Exercise description:
Can you pull out, word for word, the part of the records below that opens with the line containing "How do I perform: Click" and runs to the end of the records, leaving out the pictures?

(Records from a data source)
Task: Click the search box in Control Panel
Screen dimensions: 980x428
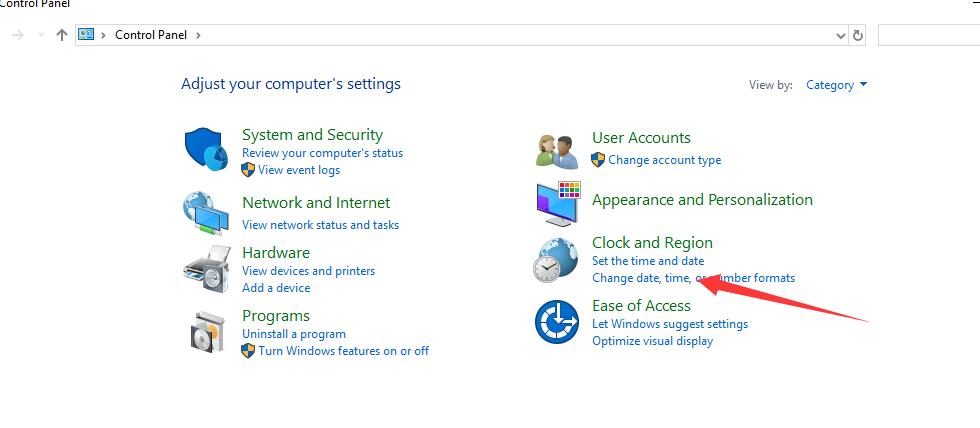Action: [x=928, y=35]
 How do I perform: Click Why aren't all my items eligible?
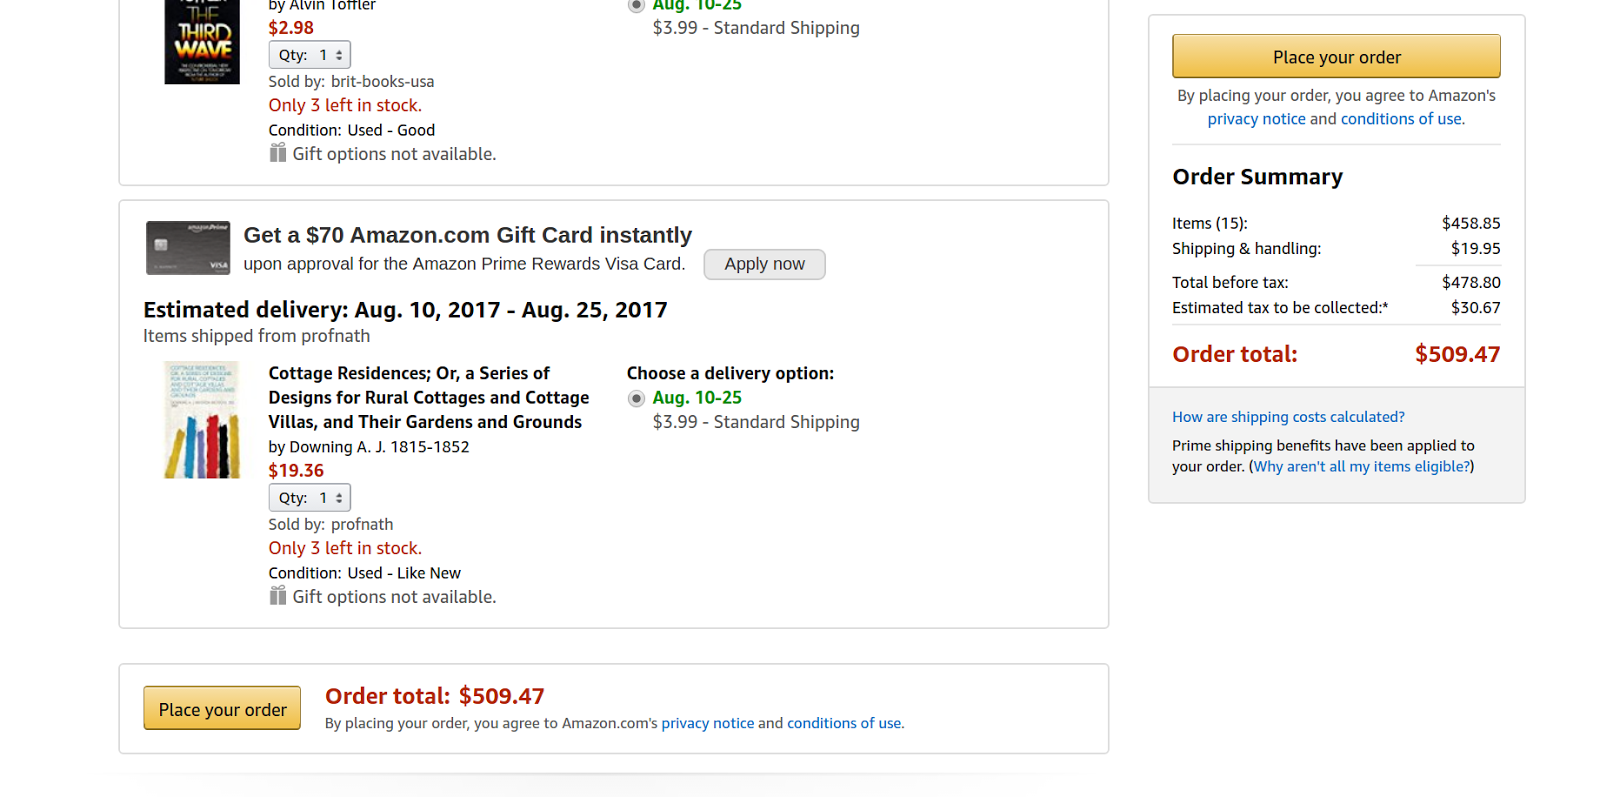coord(1362,467)
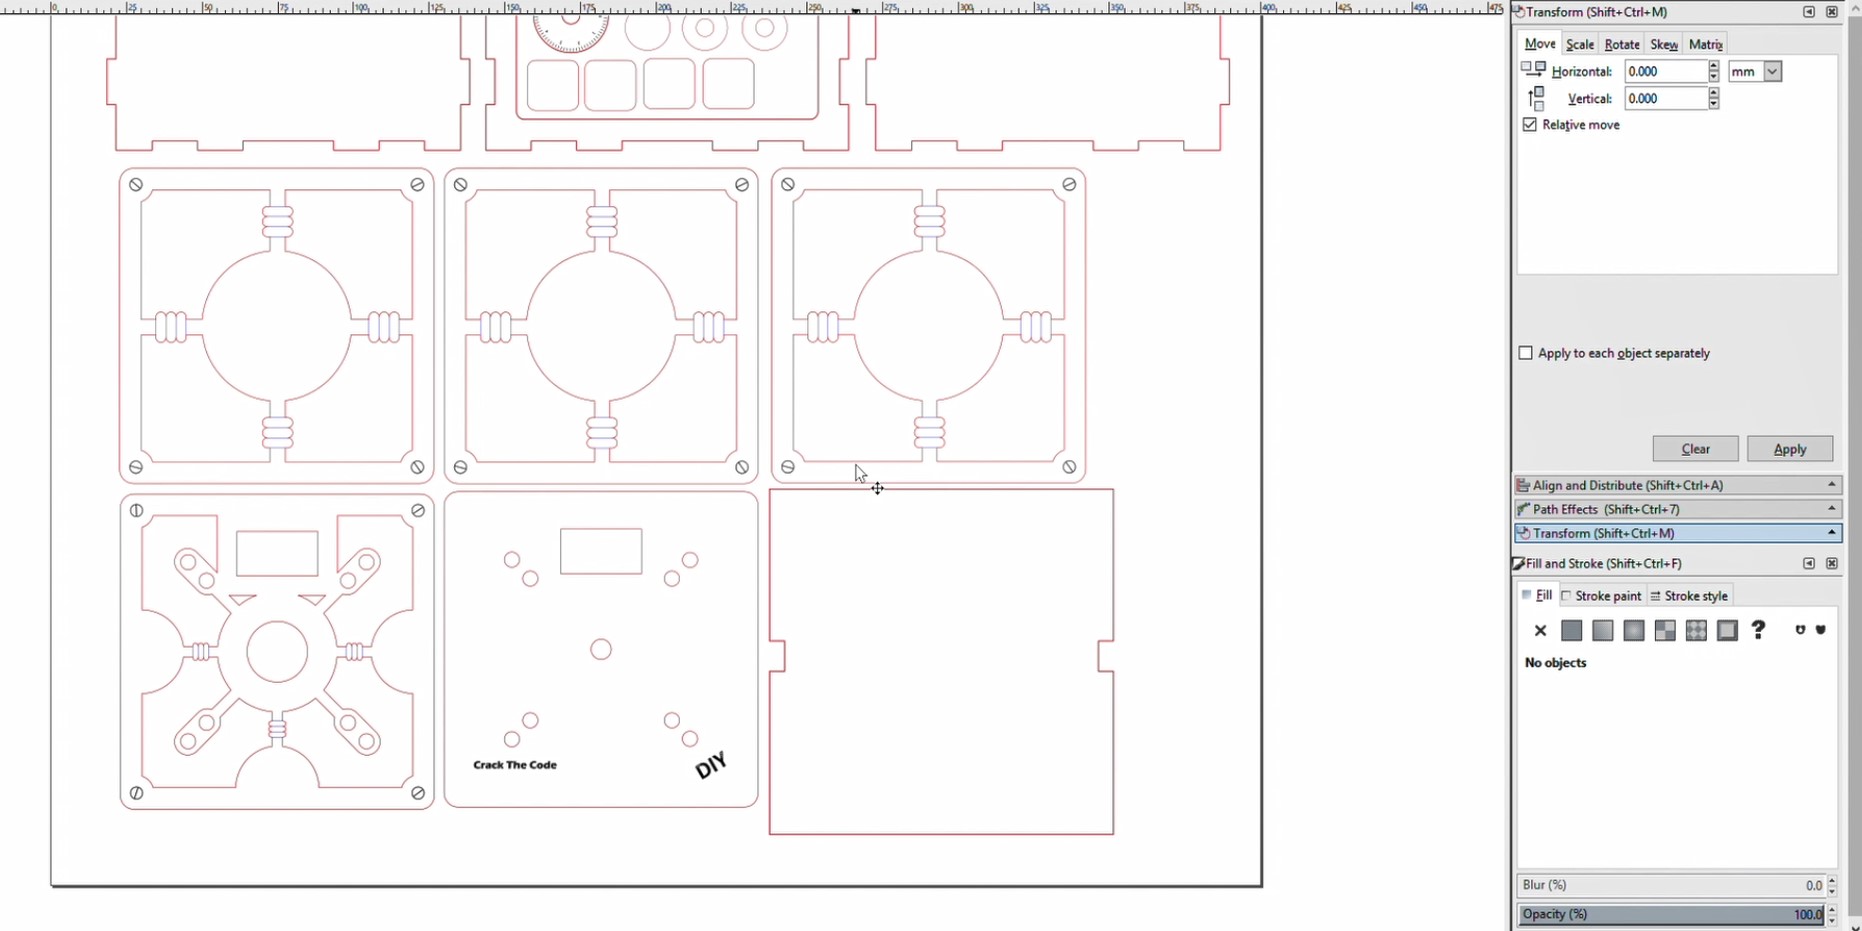Switch to the Rotate tab
This screenshot has height=931, width=1862.
click(x=1621, y=45)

Reply to the exercise:
 How do I perform: Click Why aren't all my items eligible?
coord(1362,467)
Switch to the Rotate tab
This screenshot has height=931, width=1862.
click(x=1621, y=45)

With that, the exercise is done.